■ **Problem requirements**
Below are the records. Retype exactly the lines between the lines holding "Given: Click the" and "This screenshot has height=389, width=545.", inclusive.
── Information provided ──
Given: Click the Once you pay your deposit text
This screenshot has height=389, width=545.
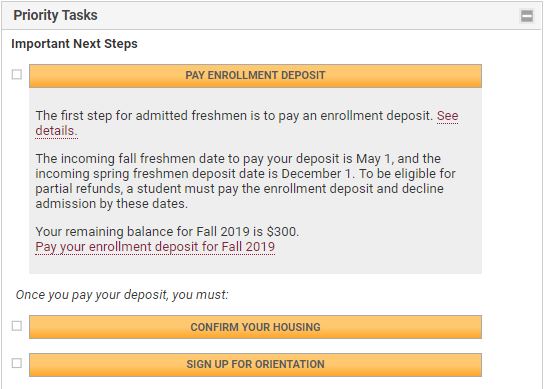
───
── Information provided ──
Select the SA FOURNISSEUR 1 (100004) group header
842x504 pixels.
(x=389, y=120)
───
■ **Result of this task**
Given: Click the Once you pay your deposit text
This screenshot has height=389, width=545.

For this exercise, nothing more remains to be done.